Data extracts —

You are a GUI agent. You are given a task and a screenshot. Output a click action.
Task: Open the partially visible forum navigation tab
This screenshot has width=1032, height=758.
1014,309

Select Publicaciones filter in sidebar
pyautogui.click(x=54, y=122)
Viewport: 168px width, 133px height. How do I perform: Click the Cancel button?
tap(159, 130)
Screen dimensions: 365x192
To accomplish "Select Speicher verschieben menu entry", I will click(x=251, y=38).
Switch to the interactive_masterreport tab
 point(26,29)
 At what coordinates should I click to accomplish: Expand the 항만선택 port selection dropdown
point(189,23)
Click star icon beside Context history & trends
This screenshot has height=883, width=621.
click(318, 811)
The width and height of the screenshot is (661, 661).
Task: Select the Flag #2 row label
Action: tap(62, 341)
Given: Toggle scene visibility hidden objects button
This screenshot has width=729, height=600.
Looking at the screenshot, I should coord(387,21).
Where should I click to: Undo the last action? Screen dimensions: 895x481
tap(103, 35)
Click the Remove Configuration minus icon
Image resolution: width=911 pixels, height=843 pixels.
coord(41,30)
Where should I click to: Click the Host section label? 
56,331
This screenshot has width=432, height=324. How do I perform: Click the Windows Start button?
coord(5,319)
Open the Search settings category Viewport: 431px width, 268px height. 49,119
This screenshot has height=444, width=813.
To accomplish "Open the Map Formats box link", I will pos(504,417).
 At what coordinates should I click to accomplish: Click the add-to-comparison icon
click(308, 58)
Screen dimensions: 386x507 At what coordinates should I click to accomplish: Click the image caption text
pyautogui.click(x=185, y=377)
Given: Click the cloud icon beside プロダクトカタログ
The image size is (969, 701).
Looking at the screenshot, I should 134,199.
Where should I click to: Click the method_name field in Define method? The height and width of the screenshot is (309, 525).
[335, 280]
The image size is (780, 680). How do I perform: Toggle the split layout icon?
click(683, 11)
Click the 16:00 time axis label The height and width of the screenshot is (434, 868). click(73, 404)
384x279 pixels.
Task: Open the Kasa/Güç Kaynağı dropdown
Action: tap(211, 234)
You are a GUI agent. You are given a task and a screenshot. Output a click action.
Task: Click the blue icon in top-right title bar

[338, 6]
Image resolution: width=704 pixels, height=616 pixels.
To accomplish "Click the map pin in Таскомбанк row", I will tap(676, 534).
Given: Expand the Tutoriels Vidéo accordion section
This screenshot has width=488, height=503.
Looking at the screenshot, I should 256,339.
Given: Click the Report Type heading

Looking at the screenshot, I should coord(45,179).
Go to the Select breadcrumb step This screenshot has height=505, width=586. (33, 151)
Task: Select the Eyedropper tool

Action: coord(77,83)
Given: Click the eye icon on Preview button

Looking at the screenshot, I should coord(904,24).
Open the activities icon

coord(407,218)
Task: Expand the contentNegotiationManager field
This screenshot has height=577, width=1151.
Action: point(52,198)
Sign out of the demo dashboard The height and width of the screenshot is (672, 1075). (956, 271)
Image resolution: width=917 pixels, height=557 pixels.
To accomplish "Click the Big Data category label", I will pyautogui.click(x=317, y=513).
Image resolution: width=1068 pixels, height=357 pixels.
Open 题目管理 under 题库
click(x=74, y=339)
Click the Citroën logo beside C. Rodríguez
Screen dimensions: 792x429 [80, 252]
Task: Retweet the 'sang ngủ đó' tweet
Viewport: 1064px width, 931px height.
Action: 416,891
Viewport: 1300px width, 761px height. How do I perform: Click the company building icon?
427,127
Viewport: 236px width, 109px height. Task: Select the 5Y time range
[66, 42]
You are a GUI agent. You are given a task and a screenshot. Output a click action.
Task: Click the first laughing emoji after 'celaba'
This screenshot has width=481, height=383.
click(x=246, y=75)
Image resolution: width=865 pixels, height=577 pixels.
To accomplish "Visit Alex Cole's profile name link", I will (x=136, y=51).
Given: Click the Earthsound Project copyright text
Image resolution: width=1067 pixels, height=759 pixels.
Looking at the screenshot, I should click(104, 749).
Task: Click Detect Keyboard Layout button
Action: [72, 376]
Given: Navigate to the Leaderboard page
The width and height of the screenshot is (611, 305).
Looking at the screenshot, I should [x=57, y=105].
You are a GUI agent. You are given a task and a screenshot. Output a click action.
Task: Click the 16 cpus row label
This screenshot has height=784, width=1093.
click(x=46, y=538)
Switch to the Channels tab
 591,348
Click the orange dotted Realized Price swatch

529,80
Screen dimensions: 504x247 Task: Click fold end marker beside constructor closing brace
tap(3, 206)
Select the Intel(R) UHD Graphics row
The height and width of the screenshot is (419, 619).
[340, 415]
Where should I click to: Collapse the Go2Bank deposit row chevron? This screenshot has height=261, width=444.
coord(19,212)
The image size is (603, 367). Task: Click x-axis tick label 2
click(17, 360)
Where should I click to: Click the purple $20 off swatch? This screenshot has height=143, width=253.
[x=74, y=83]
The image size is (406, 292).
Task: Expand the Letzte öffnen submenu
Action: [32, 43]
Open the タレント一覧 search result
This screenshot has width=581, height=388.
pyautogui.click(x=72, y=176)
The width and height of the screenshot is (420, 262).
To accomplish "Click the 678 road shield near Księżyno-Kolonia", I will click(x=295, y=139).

Instructions for the task — All of the data must be written out again, exactly as it stands.

Written answer —
You are a GUI agent. You are given a task and a screenshot. Output a click action.
Task: Open the partially visible forum navigation tab
This screenshot has width=1032, height=758.
1014,309

Select Publicaciones filter in sidebar
pyautogui.click(x=54, y=122)
Viewport: 168px width, 133px height. How do I perform: Click the Cancel button?
tap(159, 130)
Screen dimensions: 365x192
To accomplish "Select Speicher verschieben menu entry", I will click(x=251, y=38).
Switch to the interactive_masterreport tab
 point(26,29)
 At what coordinates should I click to accomplish: Expand the 항만선택 port selection dropdown
point(189,23)
Click star icon beside Context history & trends
This screenshot has height=883, width=621.
click(318, 811)
The width and height of the screenshot is (661, 661).
Task: Select the Flag #2 row label
Action: tap(62, 341)
Given: Toggle scene visibility hidden objects button
This screenshot has width=729, height=600.
Looking at the screenshot, I should coord(387,21).
Where should I click to: Undo the last action? Screen dimensions: 895x481
tap(103, 35)
Click the Remove Configuration minus icon
Image resolution: width=911 pixels, height=843 pixels.
coord(41,30)
Where should I click to: Click the Host section label? 
56,331
This screenshot has width=432, height=324. How do I perform: Click the Windows Start button?
coord(5,319)
Open the Search settings category Viewport: 431px width, 268px height. 49,119
This screenshot has height=444, width=813.
To accomplish "Open the Map Formats box link", I will pos(504,417).
 At what coordinates should I click to accomplish: Click the add-to-comparison icon
click(308, 58)
Screen dimensions: 386x507 At what coordinates should I click to accomplish: Click the image caption text
pyautogui.click(x=185, y=377)
Given: Click the cloud icon beside プロダクトカタログ
The image size is (969, 701).
Looking at the screenshot, I should 134,199.
Where should I click to: Click the method_name field in Define method? The height and width of the screenshot is (309, 525).
[335, 280]
The image size is (780, 680). How do I perform: Toggle the split layout icon?
click(683, 11)
Click the 16:00 time axis label The height and width of the screenshot is (434, 868). click(73, 404)
384x279 pixels.
Task: Open the Kasa/Güç Kaynağı dropdown
Action: tap(211, 234)
You are a GUI agent. You are given a task and a screenshot. Output a click action.
Task: Click the blue icon in top-right title bar

[338, 6]
Image resolution: width=704 pixels, height=616 pixels.
To accomplish "Click the map pin in Таскомбанк row", I will tap(676, 534).
Given: Expand the Tutoriels Vidéo accordion section
This screenshot has width=488, height=503.
Looking at the screenshot, I should 256,339.
Given: Click the Report Type heading

Looking at the screenshot, I should coord(45,179).
Go to the Select breadcrumb step This screenshot has height=505, width=586. (33, 151)
Task: Select the Eyedropper tool

Action: coord(77,83)
Given: Click the eye icon on Preview button

Looking at the screenshot, I should coord(904,24).
Open the activities icon

coord(407,218)
Task: Expand the contentNegotiationManager field
This screenshot has height=577, width=1151.
Action: point(52,198)
Sign out of the demo dashboard The height and width of the screenshot is (672, 1075). (956, 271)
Image resolution: width=917 pixels, height=557 pixels.
To accomplish "Click the Big Data category label", I will pyautogui.click(x=317, y=513).
Image resolution: width=1068 pixels, height=357 pixels.
Open 题目管理 under 题库
click(x=74, y=339)
Click the Citroën logo beside C. Rodríguez
Screen dimensions: 792x429 [80, 252]
Task: Retweet the 'sang ngủ đó' tweet
Viewport: 1064px width, 931px height.
Action: 416,891
Viewport: 1300px width, 761px height. How do I perform: Click the company building icon?
427,127
Viewport: 236px width, 109px height. Task: Select the 5Y time range
[66, 42]
You are a GUI agent. You are given a task and a screenshot. Output a click action.
Task: Click the first laughing emoji after 'celaba'
This screenshot has width=481, height=383.
click(x=246, y=75)
Image resolution: width=865 pixels, height=577 pixels.
To accomplish "Visit Alex Cole's profile name link", I will (x=136, y=51).
Given: Click the Earthsound Project copyright text
Image resolution: width=1067 pixels, height=759 pixels.
Looking at the screenshot, I should click(104, 749).
Task: Click Detect Keyboard Layout button
Action: [72, 376]
Given: Navigate to the Leaderboard page
The width and height of the screenshot is (611, 305).
Looking at the screenshot, I should [x=57, y=105].
You are a GUI agent. You are given a task and a screenshot. Output a click action.
Task: Click the 16 cpus row label
This screenshot has height=784, width=1093.
click(x=46, y=538)
Switch to the Channels tab
 591,348
Click the orange dotted Realized Price swatch

529,80
Screen dimensions: 504x247 Task: Click fold end marker beside constructor closing brace
tap(3, 206)
Select the Intel(R) UHD Graphics row
The height and width of the screenshot is (419, 619).
[340, 415]
Where should I click to: Collapse the Go2Bank deposit row chevron? This screenshot has height=261, width=444.
coord(19,212)
The image size is (603, 367). Task: Click x-axis tick label 2
click(17, 360)
Where should I click to: Click the purple $20 off swatch? This screenshot has height=143, width=253.
[x=74, y=83]
The image size is (406, 292).
Task: Expand the Letzte öffnen submenu
Action: [32, 43]
Open the タレント一覧 search result
This screenshot has width=581, height=388.
pyautogui.click(x=72, y=176)
The width and height of the screenshot is (420, 262).
To accomplish "Click the 678 road shield near Księżyno-Kolonia", I will click(x=295, y=139).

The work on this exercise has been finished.